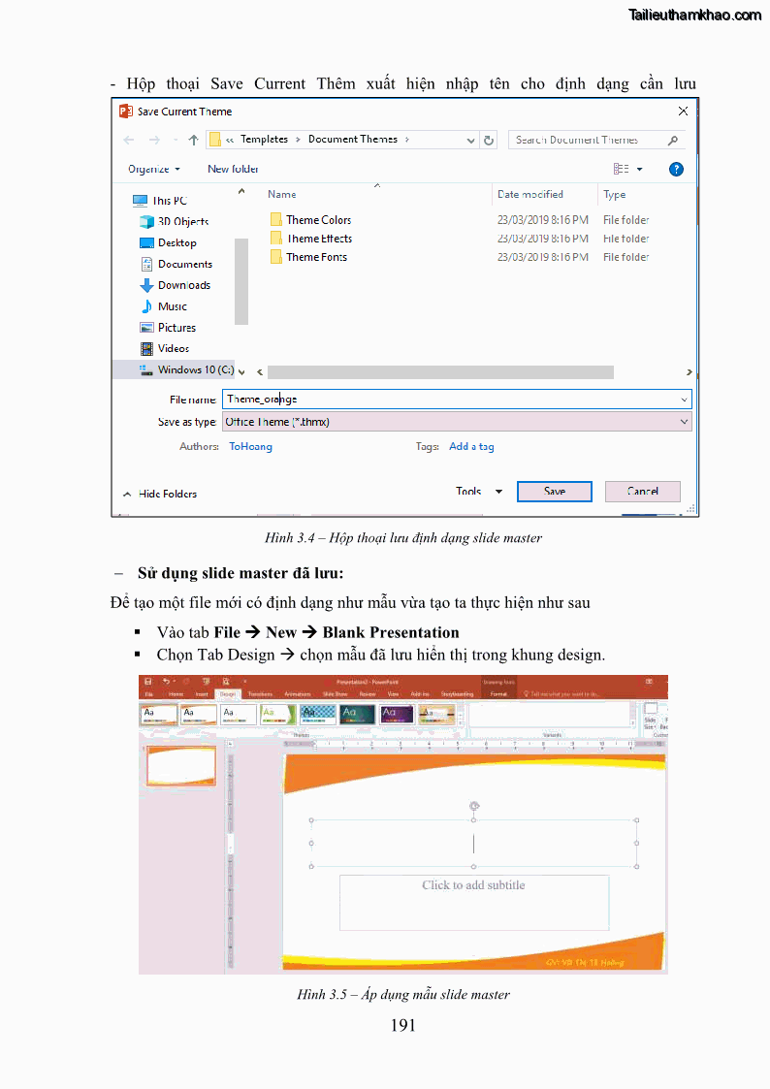Open the dialog Help question mark icon

tap(676, 169)
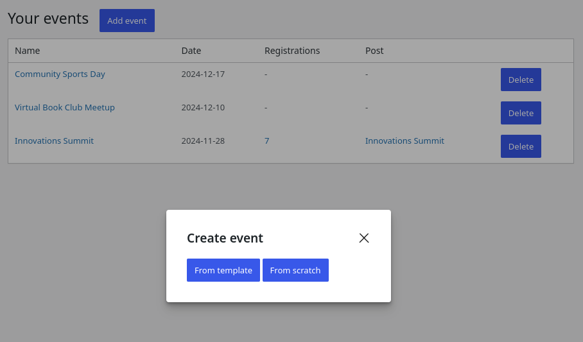
Task: Click the Name column header
Action: coord(28,51)
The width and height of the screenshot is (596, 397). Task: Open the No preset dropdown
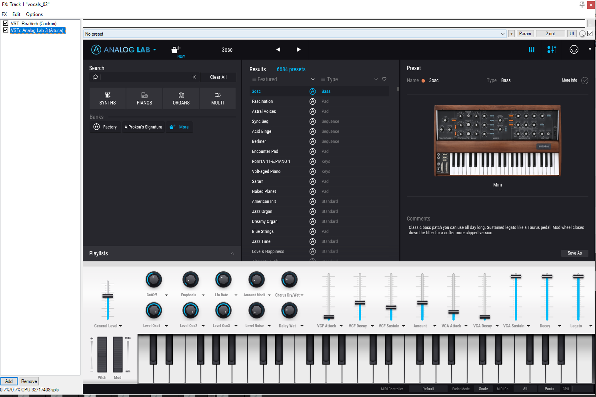pos(503,34)
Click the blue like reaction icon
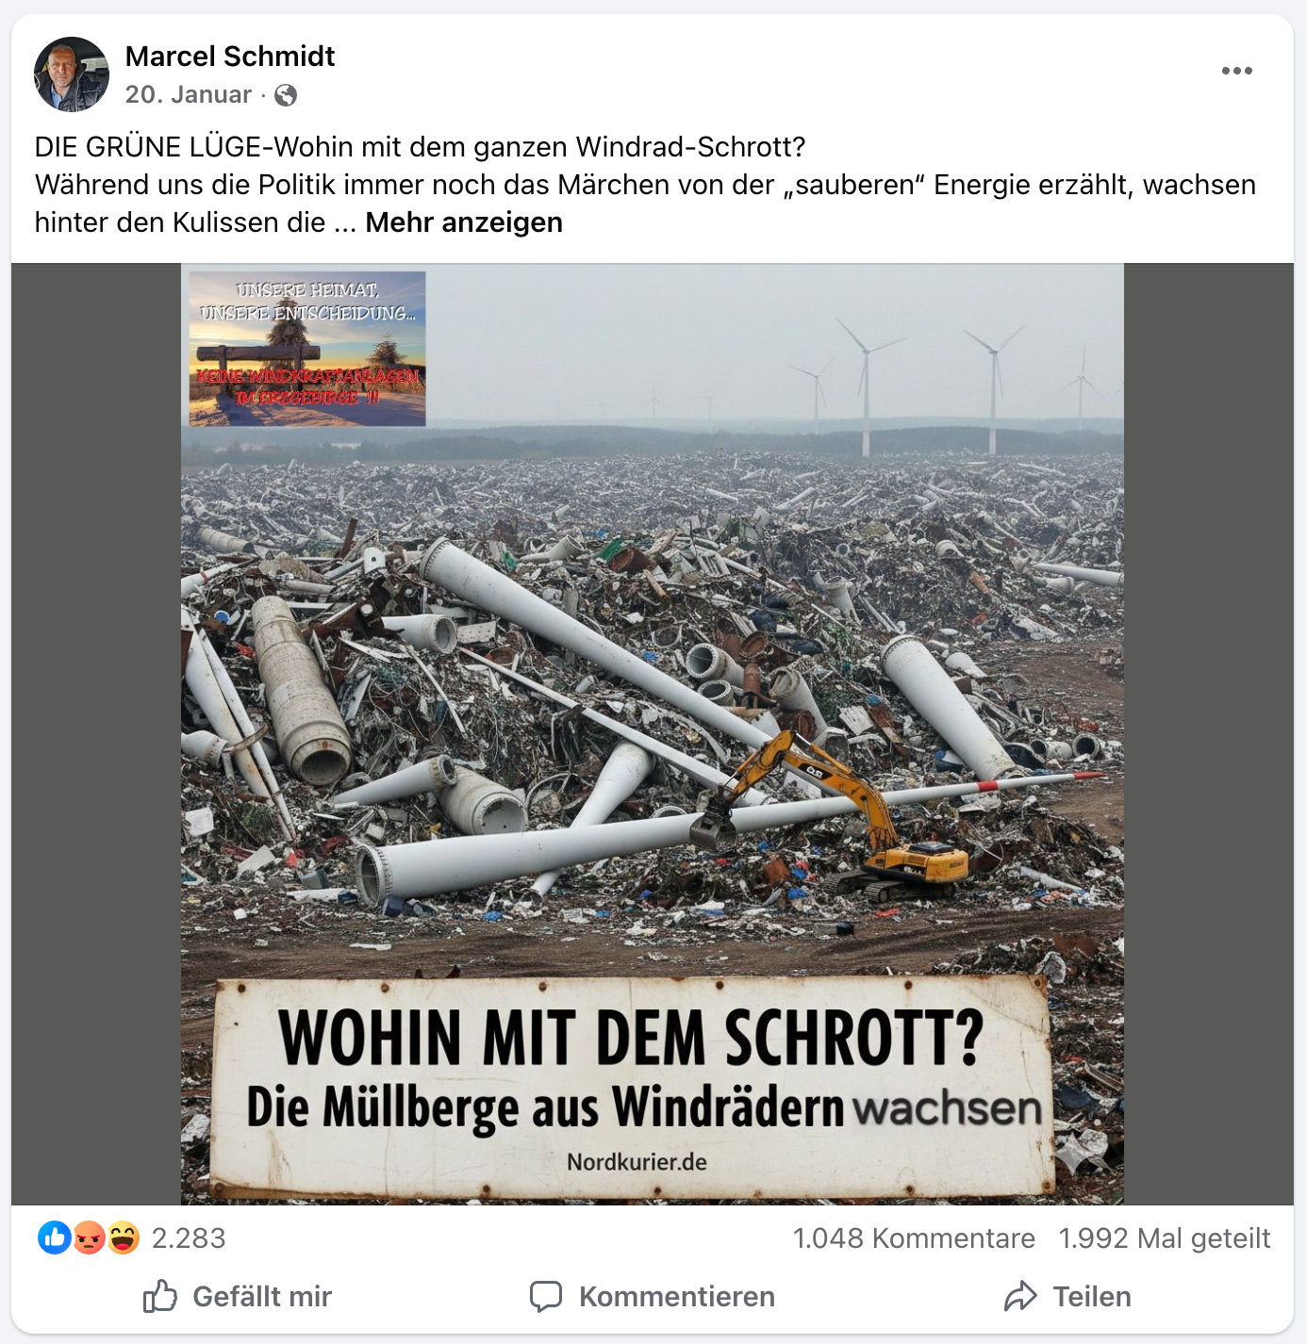The width and height of the screenshot is (1307, 1344). (55, 1237)
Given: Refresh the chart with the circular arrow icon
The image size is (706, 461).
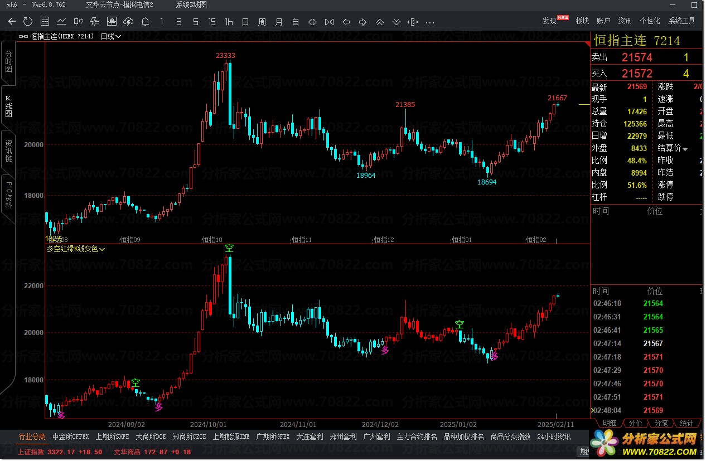Looking at the screenshot, I should point(28,22).

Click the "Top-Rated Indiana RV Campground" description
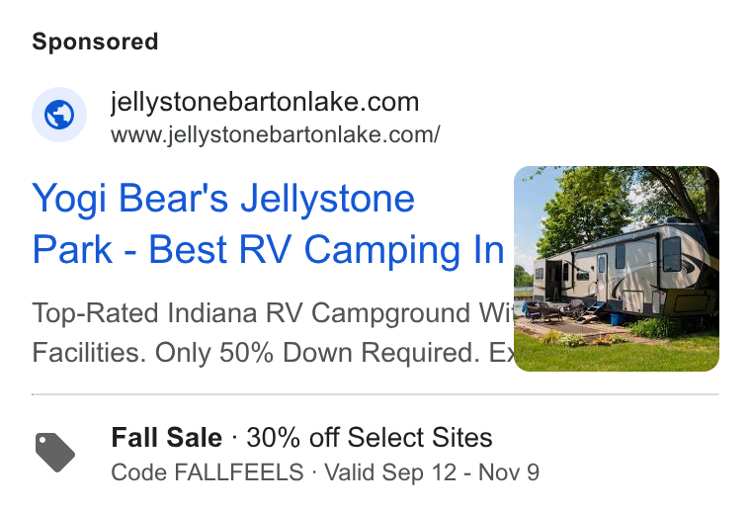(x=251, y=313)
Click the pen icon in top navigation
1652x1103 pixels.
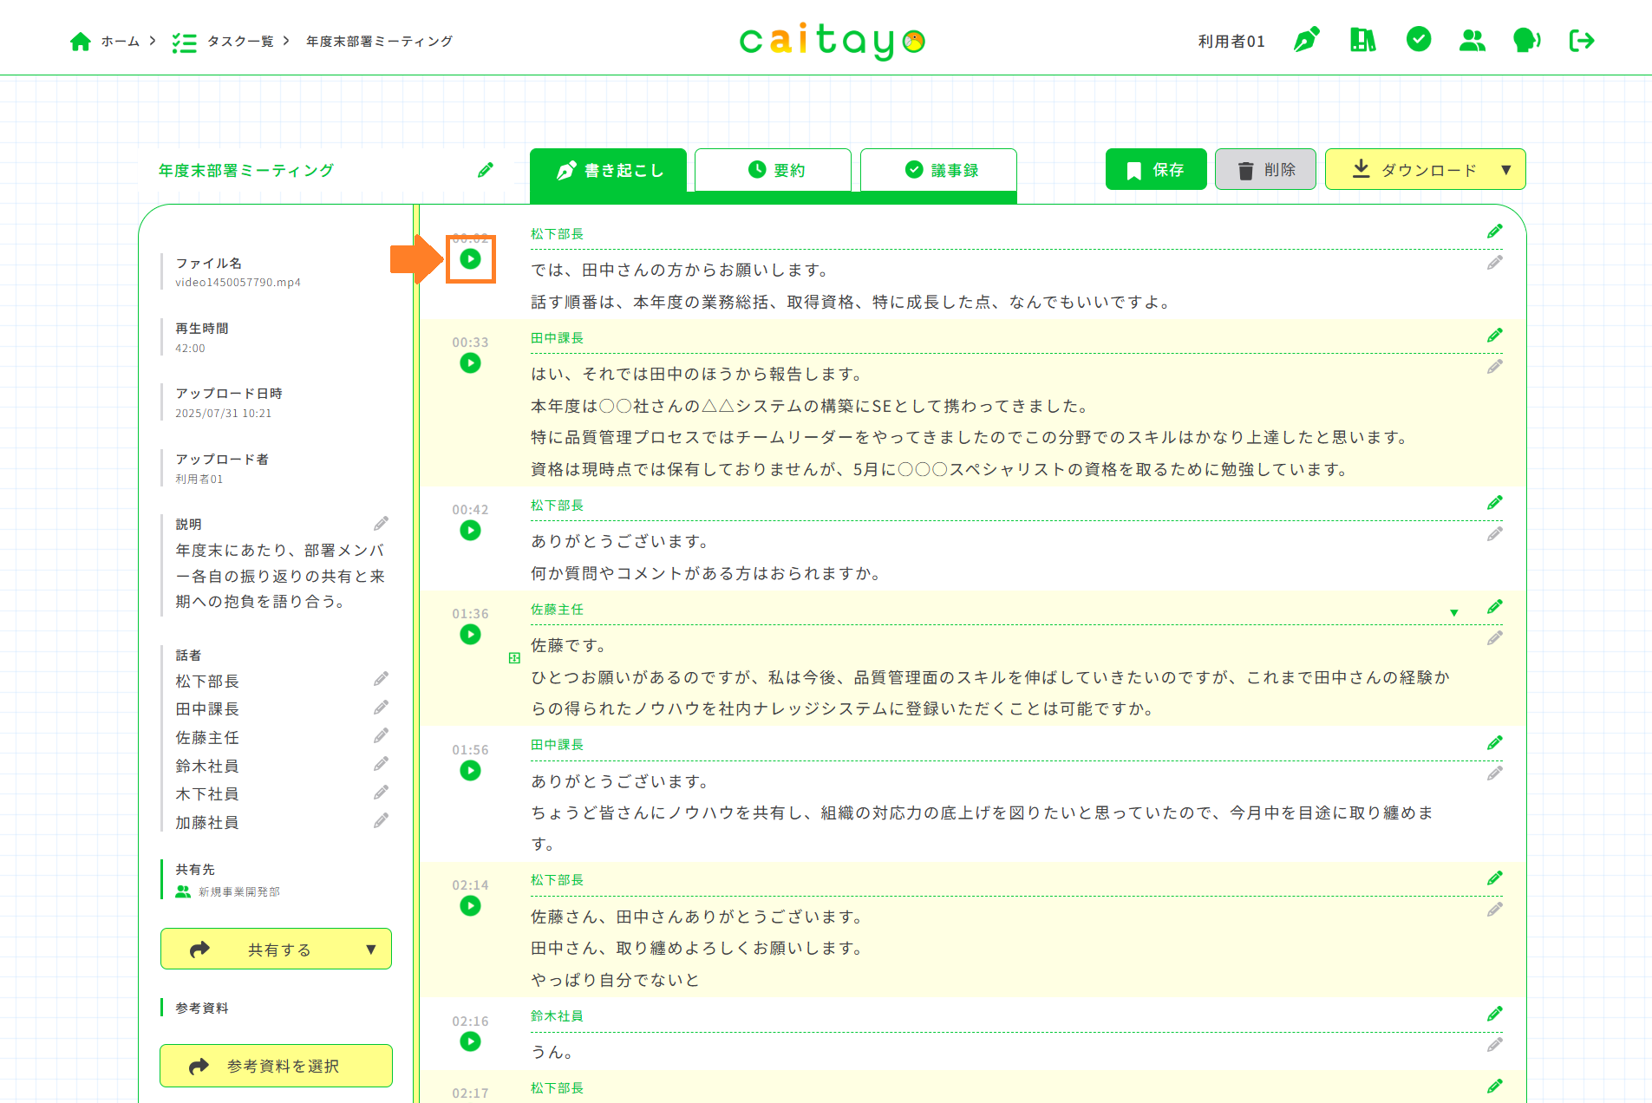[x=1306, y=40]
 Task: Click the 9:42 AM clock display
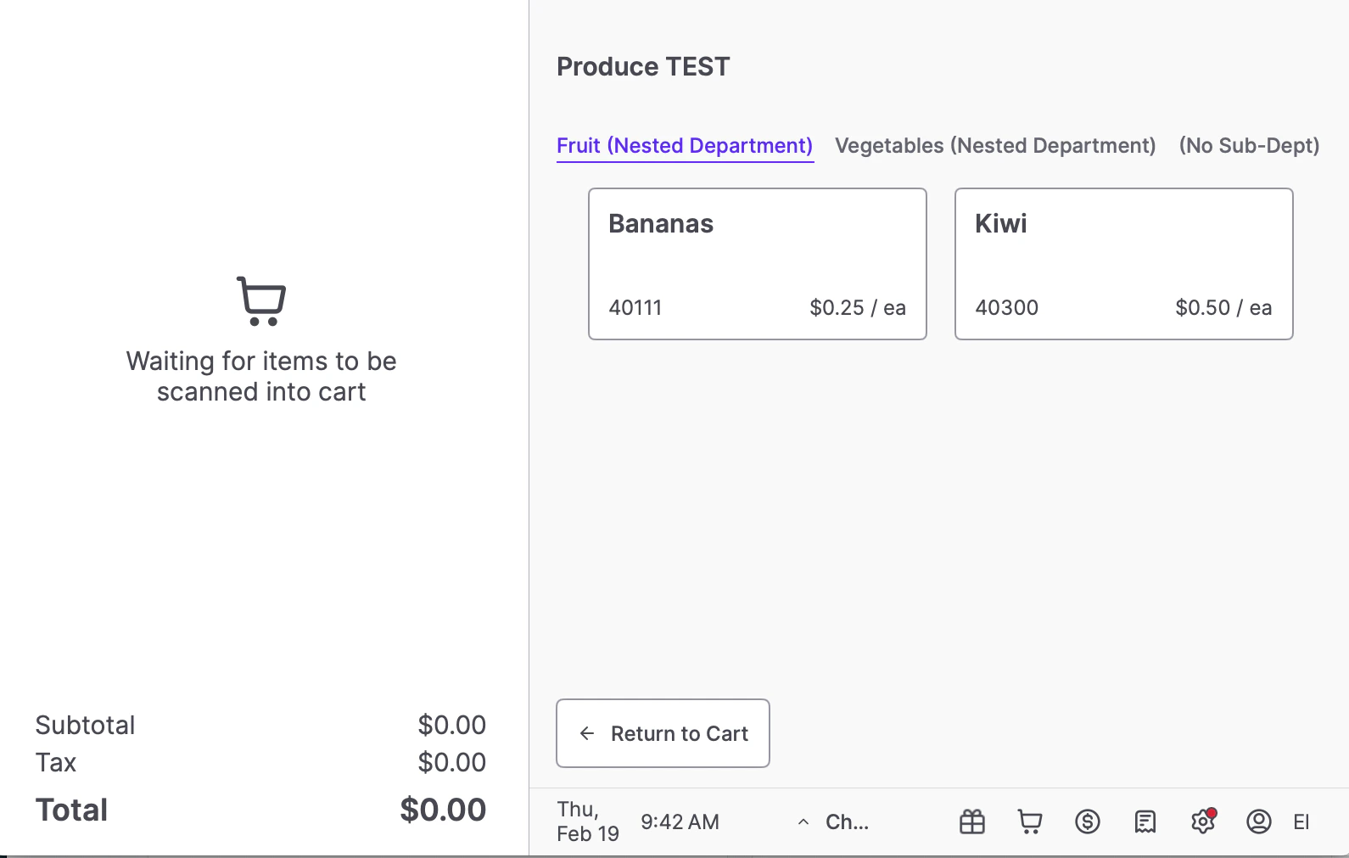[x=680, y=822]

══════════

## Exercise
Leave out the pictures, and write out exactly the lines from the one containing "Click the blue like reaction icon" through the last line of the listing, both included.

## Your solution
Click the blue like reaction icon
The width and height of the screenshot is (1307, 1344). (55, 1237)
Given: Refresh the chart with the circular arrow icon
The image size is (706, 461).
Looking at the screenshot, I should point(28,22).

Click the "Top-Rated Indiana RV Campground" description
(x=251, y=313)
Click the pen icon in top navigation
1652x1103 pixels.
[x=1306, y=40]
 Task: Click the 9:42 AM clock display
[x=680, y=822]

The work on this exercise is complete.